How to build a successful sales culture

December 23, 2015 Globe and Mail

Sales is often viewed as the difficult part of business. When done well, however, sales can be the beating heart of an enterprise in presenting your brand, product, or service to the world, along with ultimately shaping how your organization is viewed by clients and investors alike. In order to favourably shape that perception and secure the customer relationships that will fund your ability to invest for the future, it is critical to develop an organizational sales culture focusing on the following key elements as an integral part of your business strategy:

Design intelligent compensation systems

Compensation design and modelling is one of the most critical aspects of building and maintaining a successful sales culture over the long haul. To that end, achieving alignment between overall organizational goals and individual incentives is key. Sales people should be motivated to pursue the type and calibre of business around which the firm aims to build its enterprise. In attempting to achieve alignment, however, simplicity is crucial. If a sales person doesn’t fully understand how they are being paid, your compensation system will lose its value as a motivational incentive.

Once you have a system that is driving results, you must set a high threshold for considering changes to that structure. Almost any tweak to the system, unless it is purely accretive for your sales reps, will have an immediate negative impact on your team’s motivation. Financial incentives drive behaviour, and once your sales team has been driven in one direction, a change in their future compensation can detract from focus and overall motivation.

Instill team-based selling

In today’s complex business environment, it is increasingly difficult to be all things to all customers and nearly impossible to expect a single individual to successfully acquire new business, manage those relationships, and deliver effective service simultaneously. It is clear in the service economy that the single most important point of differentiation for most firms is the quality of the team that interacts with its customers.

Teams that employ individuals with complementary skill sets and differing personality traits will deliver an enhanced customer experience, increasing both client acquisition and long-term client retention. A team approach allows each individual to focus on where they deliver the most value, whether it be through technical expertise or timely and efficient service delivery.

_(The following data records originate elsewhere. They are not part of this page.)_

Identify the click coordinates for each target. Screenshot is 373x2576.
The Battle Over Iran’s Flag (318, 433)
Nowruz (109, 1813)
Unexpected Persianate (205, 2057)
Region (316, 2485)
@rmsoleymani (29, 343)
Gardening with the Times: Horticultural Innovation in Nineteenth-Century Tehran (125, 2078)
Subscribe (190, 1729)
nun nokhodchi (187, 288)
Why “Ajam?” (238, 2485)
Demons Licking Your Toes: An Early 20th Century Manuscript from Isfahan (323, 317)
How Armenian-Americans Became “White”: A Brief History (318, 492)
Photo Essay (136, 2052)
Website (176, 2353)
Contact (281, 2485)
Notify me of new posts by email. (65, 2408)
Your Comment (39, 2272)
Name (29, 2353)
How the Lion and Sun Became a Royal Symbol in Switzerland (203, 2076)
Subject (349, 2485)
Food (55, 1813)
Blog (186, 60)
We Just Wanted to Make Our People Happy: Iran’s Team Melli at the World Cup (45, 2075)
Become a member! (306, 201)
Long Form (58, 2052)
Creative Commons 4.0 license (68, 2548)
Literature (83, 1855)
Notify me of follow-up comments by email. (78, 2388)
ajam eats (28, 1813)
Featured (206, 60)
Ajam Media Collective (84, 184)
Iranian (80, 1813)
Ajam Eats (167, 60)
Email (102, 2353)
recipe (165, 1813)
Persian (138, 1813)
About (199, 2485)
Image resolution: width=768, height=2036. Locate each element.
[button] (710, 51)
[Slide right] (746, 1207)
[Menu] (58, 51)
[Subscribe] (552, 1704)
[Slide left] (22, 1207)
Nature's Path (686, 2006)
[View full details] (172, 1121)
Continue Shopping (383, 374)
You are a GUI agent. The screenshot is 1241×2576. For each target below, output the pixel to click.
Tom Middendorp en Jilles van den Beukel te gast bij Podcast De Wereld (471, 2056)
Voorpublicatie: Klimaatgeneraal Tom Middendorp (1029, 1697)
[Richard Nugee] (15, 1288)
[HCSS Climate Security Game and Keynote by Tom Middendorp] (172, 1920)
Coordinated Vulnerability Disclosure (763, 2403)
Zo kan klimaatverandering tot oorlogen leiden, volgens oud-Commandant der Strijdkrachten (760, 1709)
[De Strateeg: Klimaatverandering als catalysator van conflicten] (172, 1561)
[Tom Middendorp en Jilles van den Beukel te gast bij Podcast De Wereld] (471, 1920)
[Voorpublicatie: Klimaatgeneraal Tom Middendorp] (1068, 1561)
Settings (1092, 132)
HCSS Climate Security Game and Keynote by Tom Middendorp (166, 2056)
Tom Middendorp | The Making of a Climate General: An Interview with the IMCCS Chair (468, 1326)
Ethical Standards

In cross-pollinating individuals across multiple teams in the organization, you will also ensure that your group systematically shares best practices in a manner that fosters the continuous skill development of your client-facing personnel. By presenting your firm through more than one individual, you create multiple opportunities for your targeted client to develop relationships with your brand, making it more difficult for both your customers and staff to leave for a competitor.

Focus on coaching rather than activity management

When done well, sales management is more than simply evaluating pipelines and measuring activities. While sales success will always be a function of both the activity and the efficacy of those activities, it is critical to focus on the quality of the interactions your teams are having with customers at each step of the process. Effective sales people are developed over time with thoughtful coaching and guidance. Each time you sit down with a sales person to review their sales pipeline, the focus of the conversation should be on where they are achieving success in delivering value to customers, contrasted with where they are finding bottlenecks in their process. By determining what action or inaction is causing potential customers to fall off, you identify a coaching opportunity to deliver skills or strategies that will make that sales rep more effective. Concentrating your management efforts on coaching rather than measuring activities will allow you to build a more effective, productive team.

Define multiple career pathways

For many professionals, direct sales is perhaps one of the most challenging aspects of business. For this reason, the long-term goal of almost every successful sales representative in traditional organizations is to one day stop making cold calls and executing client appointments in favour of managing those that do. That said, the traits and characteristics that are exhibited by top performing sales reps, for whom the business comes naturally, are often incongruous with the skills required of effective sales managers. Think of how many star athletes fail as coaches, only to be outclassed by former journeyman players who had to learn to play the sport through hard work and determination, rather than natural talent.

For this reason, it is critical for healthy sales organizations to define multiple pathways for those who choose sales as their career. Rather than promoting a star performer to a management position for which they may be ill-equipped, consider employing them as a sales guru of sorts. This can be done by providing accretive compensation, expanding their geographic territory, providing them with higher level products to sell, or adding additional business responsibility that falls short of personnel management. By defining career pathways that allow your star performers to remain engaged in direct sales roles and still advance in the organization, you’ll retain your top talent along with their customer acquisition skills.

By fostering an effective sales culture, leaders will ultimately drive employee engagement and motivation. In the end, a sales team is only as good as its teamwork.

Mark Frey is chief operating officer at Cambridge Global Payments, a leading provider of integrated cross-border payment services and risk management solutions.